J.J. Abrams and Steven Spielberg. A match made in cinematic heaven for any film geek. Here they collaborate – Abrams as writer/director, Spielberg as producer – on Super 8, a wonderfully enchanting, genuinely thrilling and surprisingly emotional sci-fi film where the characters matter just as much as the wonder and spectacle.
A group of friends are out filming an amateur movie with their Super 8 camera (hence the title) near a train track when suddenly they witness a massive derailing. Soon after they start noticing strange things going on around their town as the military step in to handle a mysterious situation which involves something which has escaped from the train wreckage.

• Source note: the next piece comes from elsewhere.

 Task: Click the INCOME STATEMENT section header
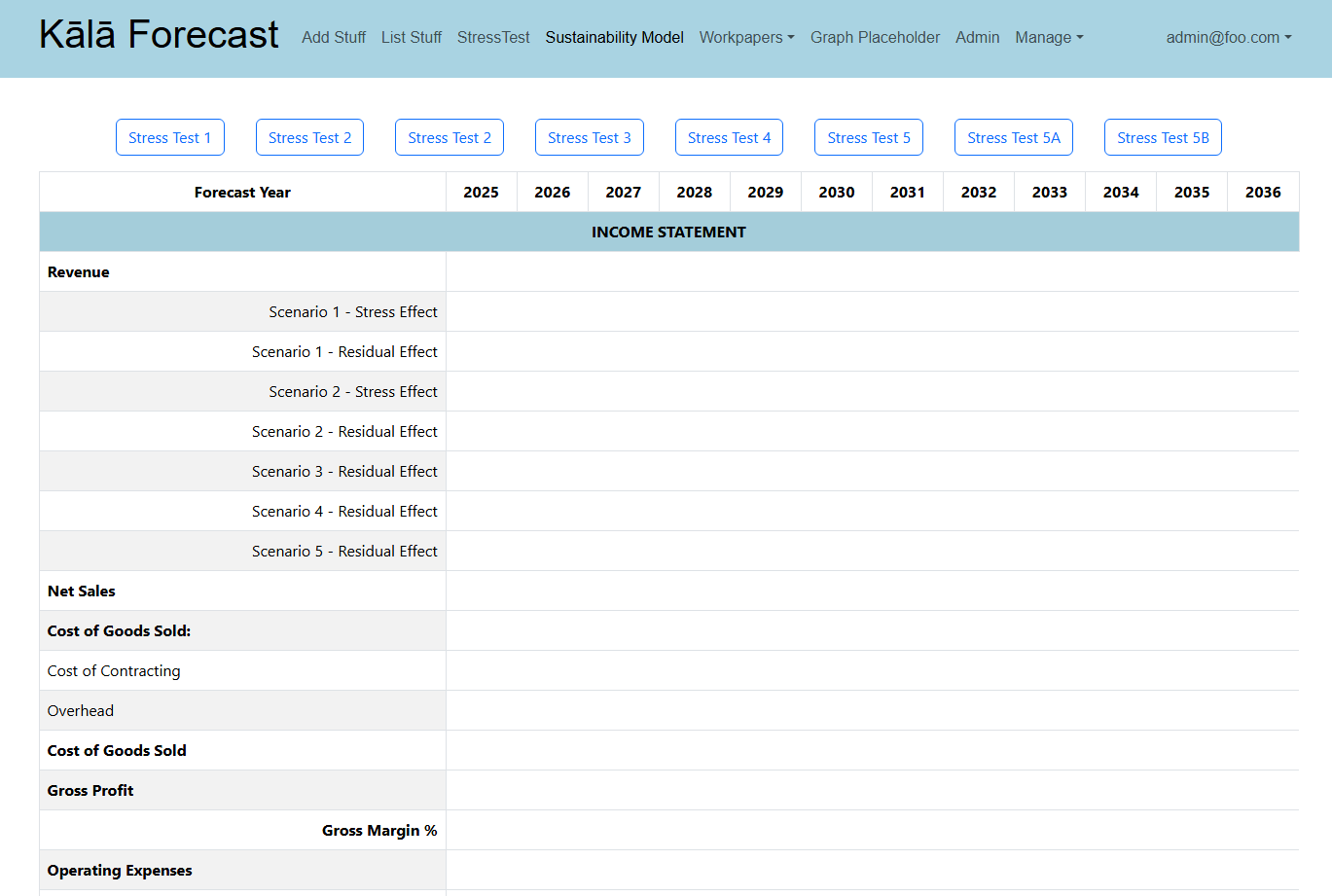(x=668, y=232)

Super 8 is largely about “the mystery box.” That is, the wondering of what's really going on, what's inside the box (so to speak), rather than what's actually in it. It's the reason why people love magic tricks so much – it's better not to know and wonder yourself how it's done than just being shown... at least right away. Abrams is a great purveyor of mystery – just look at his past record which includes co-creation of that most mysterious of TV shows, Lost, and shepherding the ultra-secretive Cloverfield, amongst others – and here he amps up the mystery, and more importantly the wonderment about what the answer may be, to full volume.
Having said that, despite this being Abrams' film as both writer and director (his name is thrown around so much as producer people tend to forget he's only ever actually directed three movies, including this), Spielberg's presence can be felt all throughout the film. The most obvious comparison is to his beloved 1982 film E.T., but it's often more akin to his earlier Close Encounters of the Third Kind, with its starry-eyed innocent wonder of the possible. This is a movie more interested in the “what if?” than the “what.”